■ Data excerpts

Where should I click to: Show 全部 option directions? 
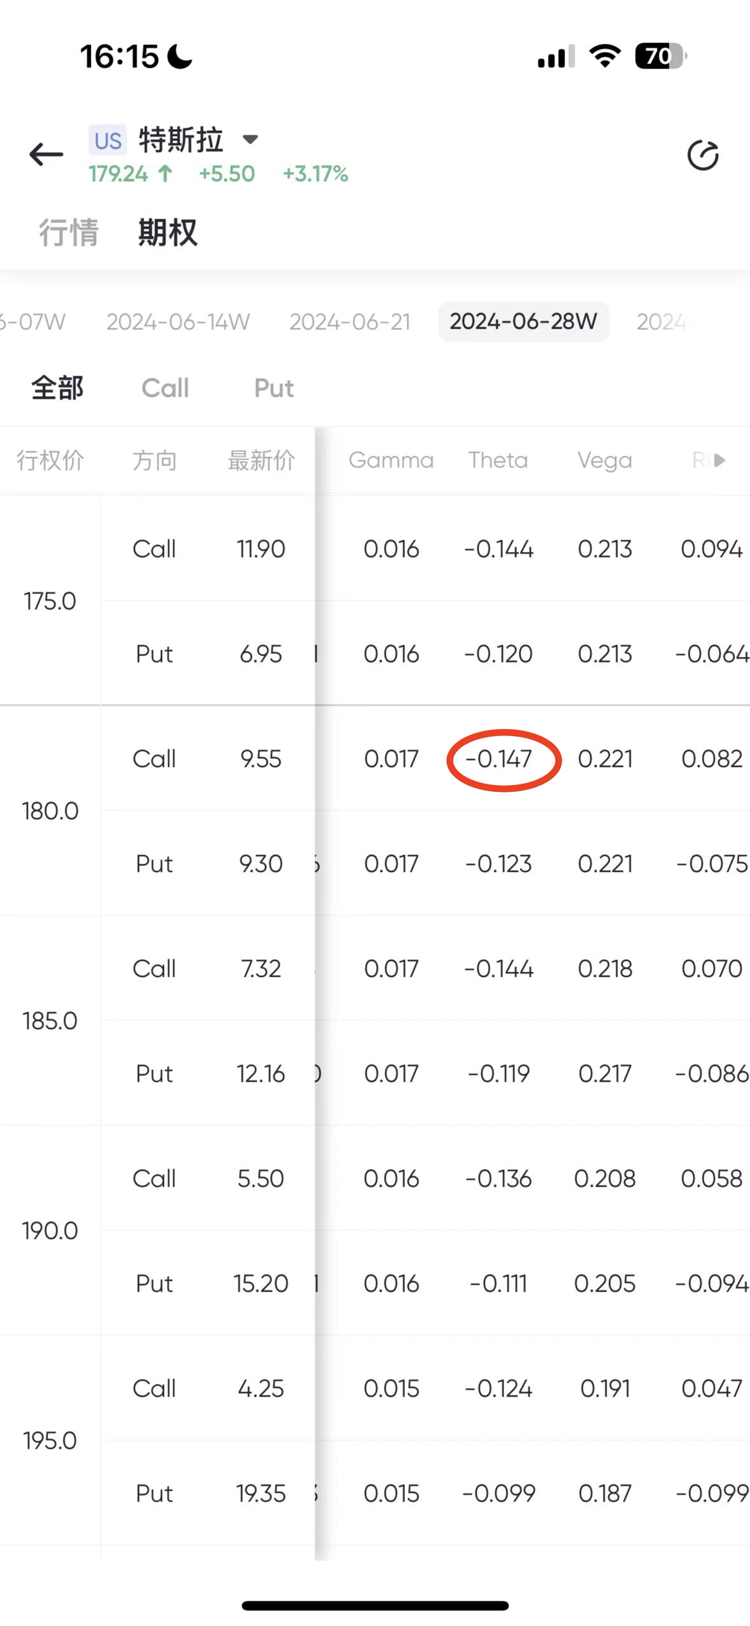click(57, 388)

==

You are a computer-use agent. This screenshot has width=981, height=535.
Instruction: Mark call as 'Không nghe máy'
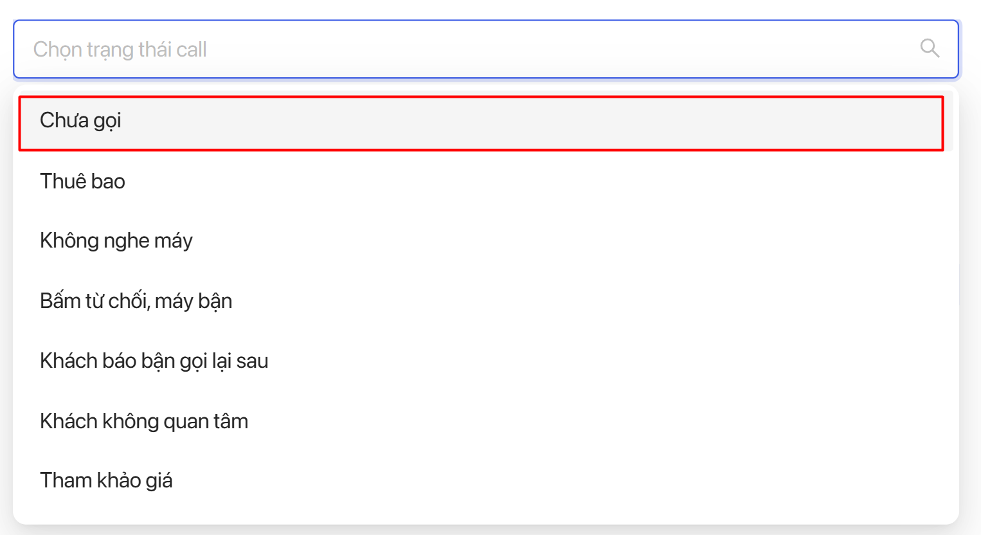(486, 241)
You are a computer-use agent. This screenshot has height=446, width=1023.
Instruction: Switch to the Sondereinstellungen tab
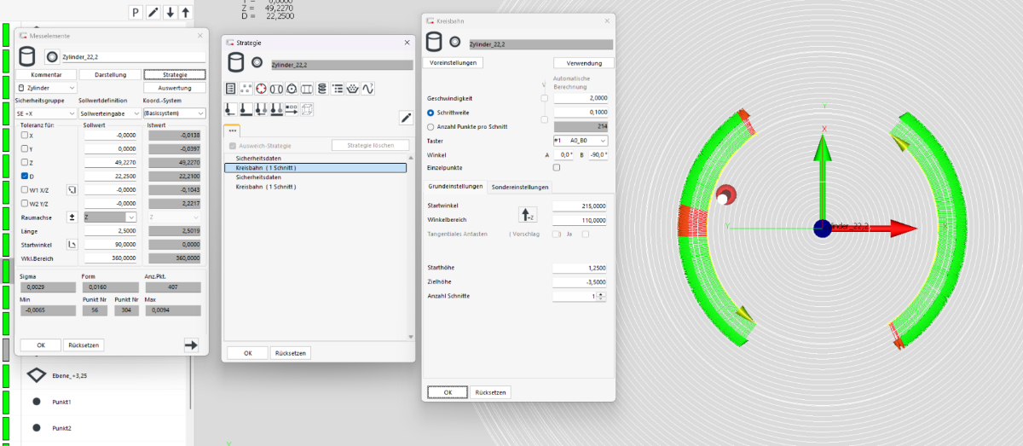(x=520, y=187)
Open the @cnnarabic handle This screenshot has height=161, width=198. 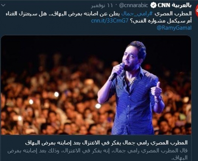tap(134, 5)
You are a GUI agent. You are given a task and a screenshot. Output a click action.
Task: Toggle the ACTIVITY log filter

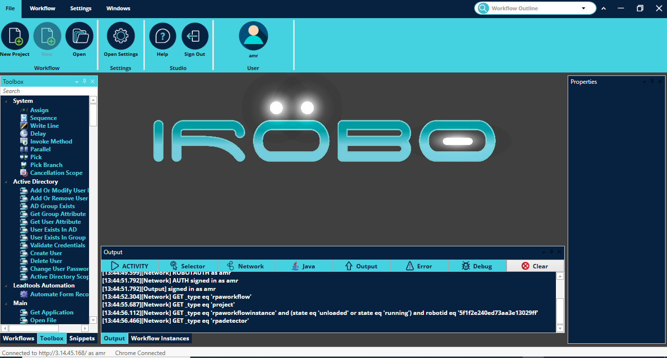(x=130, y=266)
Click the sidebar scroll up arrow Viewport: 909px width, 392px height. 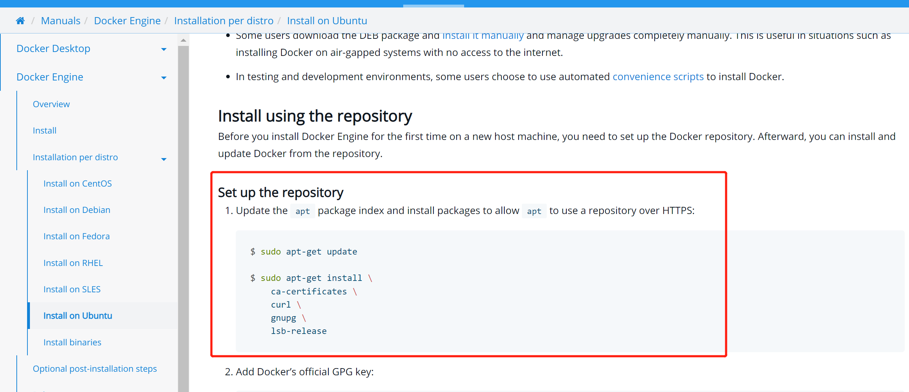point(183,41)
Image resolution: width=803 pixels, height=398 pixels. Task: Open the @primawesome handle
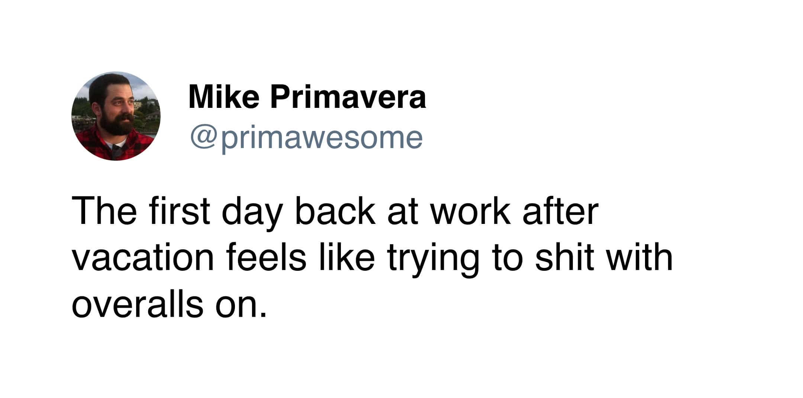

■ What to work on
Can you turn the records in the stretch from the line containing "Where should I" through the line containing "click(57, 388)" into a two-column CSV with the headers "prompt" and "target", one row per record holding its text and its answer, each in a single quoted field with line breaks replaced by spaces? Leave the pictures out.

■ The output
prompt,target
"Where should I click to: Show 全部 option directions?","click(57, 388)"